→ **Action item A**
Answer these questions from the thread about picking a soil testing lab in southern California, one line each:
(i) Which tests does the thread say to ask for if the pH is above 7?
(ii) What price is given for Midwest's SC3 complete test?
(iii) In which city is the lab Krs1 picks from the list?
→ **Action item B**
Write the next post in the thread about picking a soil testing lab in southern California, continuing after its last post.

** Supplied text follows **

# Best lab for southern ca?



## Krs1 (Apr 2, 2020)

Thanks for looking, I'm in southern ca near the beach and about to do my first soil test, I used Logan labs for my old lawn. Is that ok or is there a preferred test/ lab?


----------



## Ridgerunner (May 16, 2017)

Use any lab listed in the NAPT/PAP list https://thelawnforum.com/viewtopic.php?t=7162 for assured quality. If your pH is less than 7, ask for M3, if it's above 7 ask for ammonium acetate and Olsen phosphorous testing. Logan is a pain to convert to ppm, so it's not ideal. If you want recommendations from the lab, use a local lab.


----------



## Ridgerunner (May 16, 2017)

https://www.naptprogram.org/pap


----------



## Krs1 (Apr 2, 2020)

Awesome I will take a look, how do I find out my ph with out a test?


----------



## Ridgerunner (May 16, 2017)

That is a bit of a conundrum. You could aquire limus paper and de-ionized or distilled water and DIY. You could contact a local university extension and inquire for your location (but due to the construction of the allotment, that may not be valid) or you could have the lab use AA testing and request that they test for P using either Bray or Mehlich 3 and also Olsen for an additional fee.
Example: Midwest has a SC3 complete test that uses AA and Bray for 25.50. For a dollar more, they will add the Olsen test.


----------



## Krs1 (Apr 2, 2020)

ok, this is a lot to tale in lol


----------



## Krs1 (Apr 2, 2020)

On the list provided above I am going to choose the closest lab to me in fresno. There is no sampling instructions for sampling for residential lawns, they all seem to be for agriculture with depths up to 12+ inches. Do i still send my sample for 4"?

** End of Supplied text **
** Supplied data follows **

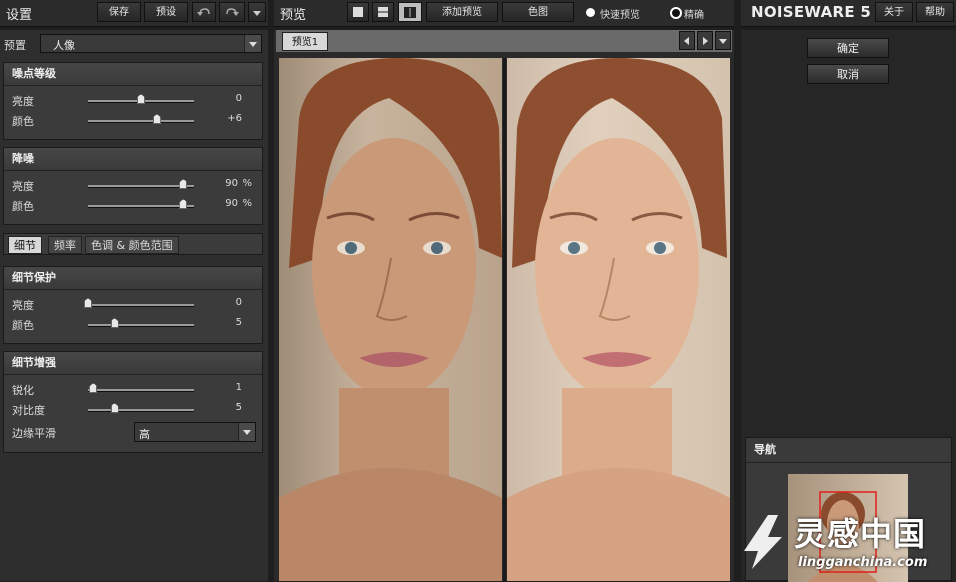 Image resolution: width=956 pixels, height=582 pixels. I want to click on noise-level-luminance-row: 亮度 0, so click(132, 100).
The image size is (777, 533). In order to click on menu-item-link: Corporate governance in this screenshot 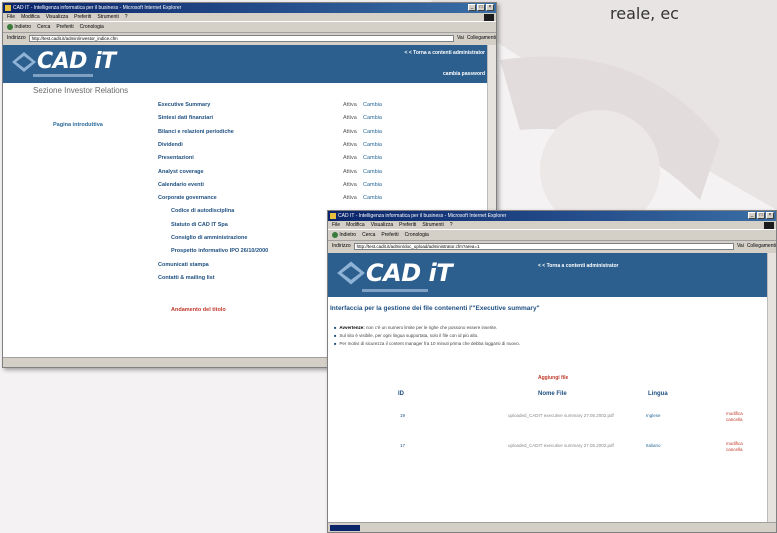, I will do `click(188, 198)`.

** End of Supplied data **

→ **Task response A**
(i) Ammonium acetate and Olsen phosphorous testing.
(ii) 25.50, with the Olsen test added for a dollar more.
(iii) Fresno.

→ **Task response B**
----------



## Ridgerunner (May 16, 2017)

All quality labs use the same extraction methods (some may just specialize in one, some offer a variety). I would suggest you select your lab based on price as the results of a TENN lab using M3 extraction will be just as accurate and valid as a WA that uses M3, the only difference will be the price. The labs on the west coast tend to be more expensive due to regionally high cost of living and higher wages. Depth of sample shouldn't make a difference, but I'd need to review their site/test battery to know for sure. It would appear you have selected a specialty lab that targets agriculture. I would suggest you use Ward, Midwest, the non-listed Wayside or if you insist on "local", A&L Western. Do call a couple of labs and check on their fees and compare prices and test batteries before ordering. Per above, you want something like the Midwest SC3 with the Olsen P test added for $26.50.


----------



## Krs1 (Apr 2, 2020)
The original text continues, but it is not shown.